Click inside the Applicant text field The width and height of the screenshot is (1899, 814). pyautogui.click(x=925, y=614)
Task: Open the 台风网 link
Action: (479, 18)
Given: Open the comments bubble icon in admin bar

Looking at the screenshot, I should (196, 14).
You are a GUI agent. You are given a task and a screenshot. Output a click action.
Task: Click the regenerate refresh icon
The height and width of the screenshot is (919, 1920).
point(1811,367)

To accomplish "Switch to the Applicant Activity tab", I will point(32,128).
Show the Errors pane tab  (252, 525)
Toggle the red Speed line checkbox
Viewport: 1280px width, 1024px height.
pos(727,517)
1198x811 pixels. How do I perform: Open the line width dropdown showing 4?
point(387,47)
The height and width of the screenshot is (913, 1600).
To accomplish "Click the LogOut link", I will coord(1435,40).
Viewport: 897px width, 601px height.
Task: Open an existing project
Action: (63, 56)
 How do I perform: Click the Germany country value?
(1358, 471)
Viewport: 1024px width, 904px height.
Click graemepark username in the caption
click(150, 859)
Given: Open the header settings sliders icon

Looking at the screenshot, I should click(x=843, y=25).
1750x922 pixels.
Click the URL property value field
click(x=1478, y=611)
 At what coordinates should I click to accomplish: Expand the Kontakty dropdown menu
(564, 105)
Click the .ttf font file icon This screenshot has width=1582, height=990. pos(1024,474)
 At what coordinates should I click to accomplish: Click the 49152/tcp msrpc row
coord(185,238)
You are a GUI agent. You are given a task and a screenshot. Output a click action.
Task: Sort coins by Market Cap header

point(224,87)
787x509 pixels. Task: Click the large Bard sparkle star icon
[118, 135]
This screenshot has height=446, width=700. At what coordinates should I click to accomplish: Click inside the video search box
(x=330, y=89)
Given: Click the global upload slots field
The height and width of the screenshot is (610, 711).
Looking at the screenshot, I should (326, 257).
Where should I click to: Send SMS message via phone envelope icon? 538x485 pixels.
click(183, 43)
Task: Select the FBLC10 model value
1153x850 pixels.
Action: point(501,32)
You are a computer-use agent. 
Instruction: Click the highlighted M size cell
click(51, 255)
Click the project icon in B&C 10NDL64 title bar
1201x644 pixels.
◆ ◆ ◆ ◆ ◆
Only one stretch is wanted, so please give again exactly the lines from the start of the data through the line containing "Task: Click the regenerate refresh icon", both ends included.

Click inside the Applicant text field The width and height of the screenshot is (1899, 814). pyautogui.click(x=925, y=614)
Task: Open the 台风网 link
Action: (479, 18)
Given: Open the comments bubble icon in admin bar

Looking at the screenshot, I should (196, 14).
You are a GUI agent. You are given a task and a screenshot. Output a click action.
Task: Click the regenerate refresh icon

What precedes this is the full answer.